Было уже совершенно темно, когда все приготовления к старту были закончены. С бортов корзины сняты балластные мешки. В самой корзине все уложено в надлежащем порядке: приборы на поперечных рейках, карты и провиант в сумках по бортам, балласт в пудовых мешках уложен на дно. Последние слова команды стартера — и аэростат, плавно качнувшись, быстро ушел вверх, оставив далеко внизу машущих платками людей, суетливо копошащихся в ярком пятне, залитом светом электрических фонарей. А кругом этого пятна в темно-серой мгле вечерних сумерек утопали дачные поселки Кунцева, прячущиеся в жидкой паутине голых, еще не покрытых листвою деревьев.

Сементов был твердо уверен, что раз уже удалось полететь, то полет должен быть замечательным. Рекорд продолжительности должен быть во что бы то ни стало отбит у Каулена. Уверенность в своих знаниях, пусть кабинетных, пусть пахнущих еще страницами учебников, но основательно, кропотливо подобранных зернышко к зернышку, наполняла Сементова торжественной радостью.

А Зыбков молчал. Как всегда угрюмый, он внимательно смотрел через борт, неизвестно за чем следя. Он не отрывался от сосредоточенного созерцания темной земли, где с неясными шумами проплывала под аэростатом разляпистая Москва.

Но вот и все огромное, забрызганное каплями электричества лицо столицы осталось позади. Ничего, кроме густой мути, не виднелось внизу. Жизнь точно пропала. Сементов с Зыбковым поняли, что теперь они остались одни.

Однако, у каждого было достаточно дела. Сементов должен был заняться приборами, и то и дело из его правой руки устремлялся на их циферблаты яркий голубой луч карманного фонаря. Стрелки барографов согласно ползли по барабанам, выписывая на них зазубренную черту полета. По этой черте потом, по окончании полета, будут судить об искусстве пилотов, на основании этой черты произнесут свой приговор над рекордом двух молодых воздухоплавателей. И точно подтверждая исправность работы стрелок барографов[7]), дрожала на цифре четыреста метров горящая фосфором стрелка альтиметра[8]). В ночной тишине, не нарушаемой суетливым шумом земли, явственно слышалось тиканье механизмов барографов, споривших в размеренном беге с двумя прикрепленными к рейкам часами. И неожиданно резко прозвучал в этом безмолвии голос Сементова:

— Товарищ Зыбков, травите гайдроп, и прошу вас самым тщательным образом наносить на карту курс.

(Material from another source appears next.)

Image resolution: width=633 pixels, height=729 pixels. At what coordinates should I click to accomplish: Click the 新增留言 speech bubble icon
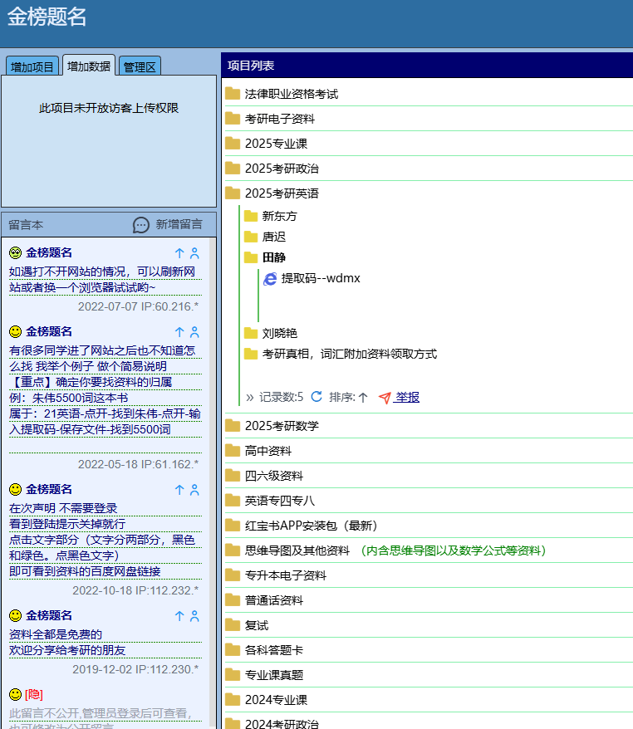click(141, 225)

Один за другим уходили за борт сложенные восьмеркой витки толстого морского каната. Казалось, что конец гайдропа иглою уперся в темную поверхность земли. Теперь, когда можно было судить по гайдропу, Сементову стало совершенно ясно, что аэростат несется на северо-восток с довольно значительной скоростью, во всяком случае не менее 70–75 километров.

Разложенное на коленях Зыбкова поле карты приветливо глядело из-под направленного на него фонаря густыми зелеными пятнами необъятных северных лесов. Но ни Зыбкову, ни глядевшему через его плечо Сементову эта зелень вовсе не казалась такой уютной. Слишком хорошо они знали, что сулят эти зеленые пятна всякому, не в меру далеко забирающемуся в их дебри…

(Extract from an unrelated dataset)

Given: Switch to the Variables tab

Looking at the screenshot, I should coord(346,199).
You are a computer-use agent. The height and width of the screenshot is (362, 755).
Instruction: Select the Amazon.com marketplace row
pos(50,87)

Между тем, в воздухе становилось свежей. Легкая пелена белесоватой мути временами скрывала поверхность земли, и становилось трудно определять направление движения аэростата. Небесный свод блистал мириадами ярких светил сквозь широкие просветы в облаках, беспорядочно нагроможденных над головой.

Эти окна, в которые на пилотов не мигая глядели хороводы светлых глаз, делались все уже и реже. Кроме того, облака стали набегать на аэростат, и тогда уже решительно ничего не было видно — даже самая громада шара скрывалась в темной мути.

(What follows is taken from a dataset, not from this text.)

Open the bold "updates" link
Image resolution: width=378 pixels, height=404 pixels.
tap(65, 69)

И без того редкие огоньки деревень стали еще реже, так как их слабый мерцающий свет не мог пробиться сквозь туманную слизь низко бежавших облаков. Те облака, что были пониже, бежали вместе с аэростатом, а верхние — густыми, тяжелыми массами направляли свой стремительный бег под некоторым углом к пути аэростата, почти строго на север. Из этого Сементов заключил, что нужно всячески избегать увеличения высоты полета, ибо в таком случае их понесет к Ледовитому океану, и придется садиться, еще далеко не израсходовав всего балласта.